The main character of “The Way We Live Now,” Augustus Melmotte, is a mysterious investor in railway bonds who suddenly appears on the London scene, promising riches to the aristocratic set, who clamor to put their money with him despite the somewhat opaque nature of his enterprise.
I make the literary reference because our cover story this month, about London’s secretive Reuben brothers, could almost be a sequel to that book.
As reporter Joe Lovinger writes, billionaires David and Simon Reuben “have given one on-the-record interview in the 21st century, and promptly sued the publication for libel. They never appear on video, and the same handful of photos from some gala offer the only glimpses of them on the internet.”
As one top retail broker who didn’t know he was on the record put it, “Nobody knows who they are or what the fuck they’re doing.”

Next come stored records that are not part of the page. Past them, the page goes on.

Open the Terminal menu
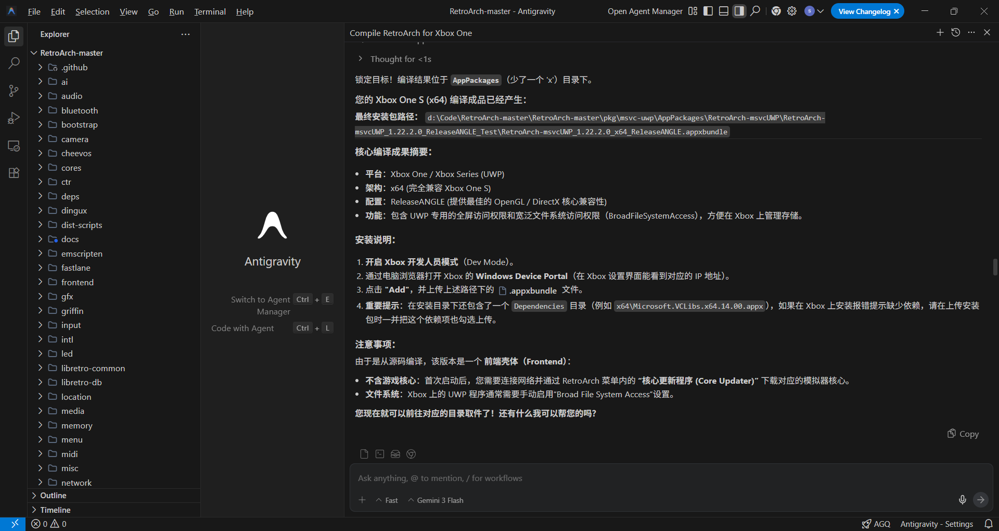 click(210, 11)
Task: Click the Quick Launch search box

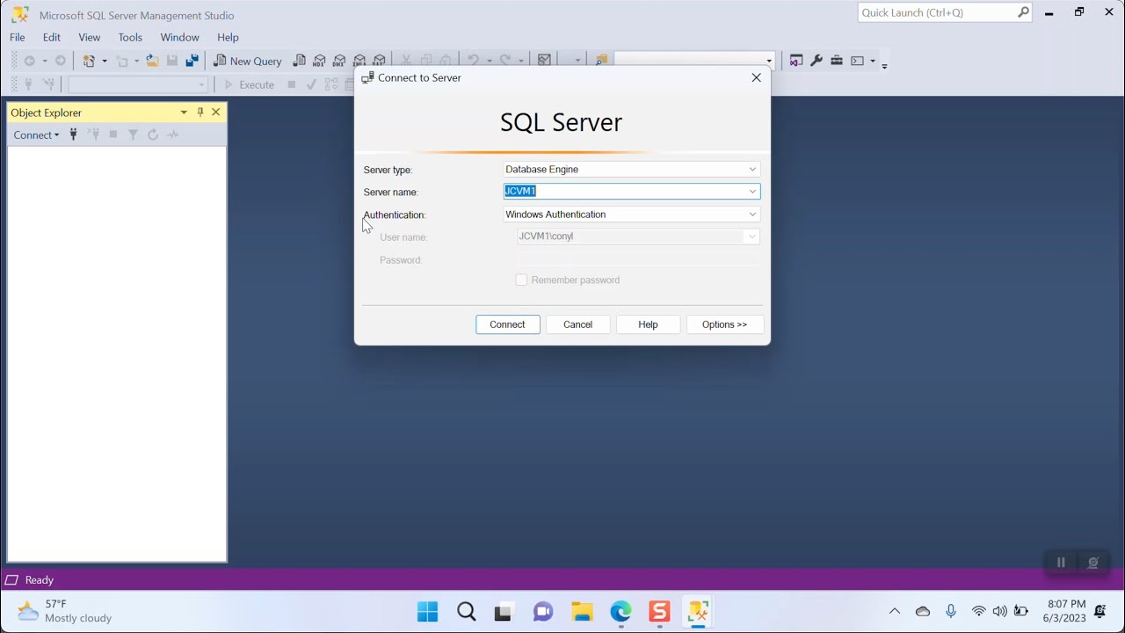Action: click(x=937, y=12)
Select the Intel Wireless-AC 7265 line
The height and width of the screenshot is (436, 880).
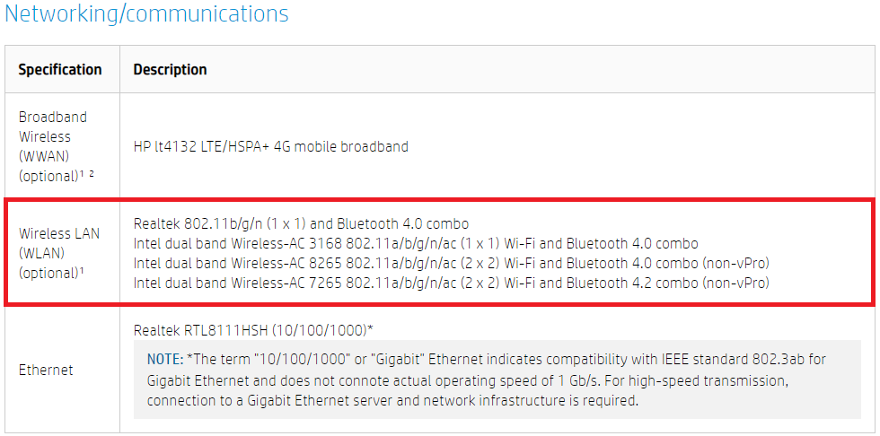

The brothers — who made their fortune in aluminum in the early days of Russian capitalism — own a boatload of prime London real estate and in Covid times have emerged as the most opportunistic buyers of trophy real estate in New York, “descending on Manhattan seemingly out of nowhere to acquire some of the city’s most coveted retail and hospitality properties,” as Lovinger writes.
Elsewhere in the issue, we have our own home-grown billionaire titans fighting it out. Sam Zell and Barry Sternlicht spent the last few months locked in a $2 billion bidding war for Monmouth Real Estate, a REIT focused on the hot industrial market. We take you behind the scenes of that battle in a piece by Rich Bockmann and Keith Larsen.
Where there is turmoil, there is opportunity, and there are plenty of other areas of the market for budding billionaires to home in on.
Two years after New York state’s rent law passed, a new crop of young, deep-pocketed investors are wagering that the regulations won’t last forever, and that there is upside in buying rent-stabilized buildings. Rent reform strengthened tenant protections but drew the ire of landlords, forcing some struggling owners to sell. As Suzannah Cavanaugh reports, where some have cut their losses, others are finding long-term opportunities.
Luxury residential brokers are upping their game in an active market where inventory is getting scarcer. As Cordilia James writes, “where buyers are itching to get their hands on a good home, some agents are spending big bucks to up their glitz and glamour game — even as there are fewer homes to show them. Think helicopter rides, swanky vans and private boat tours.”
Those residential sales over the past year helped prop up business at New York City law firms amid a dearth of big commercial sales (until recently). Check out our ranking of the most active real estate law firms.
Keep hunting for opportunities and enjoy the issue.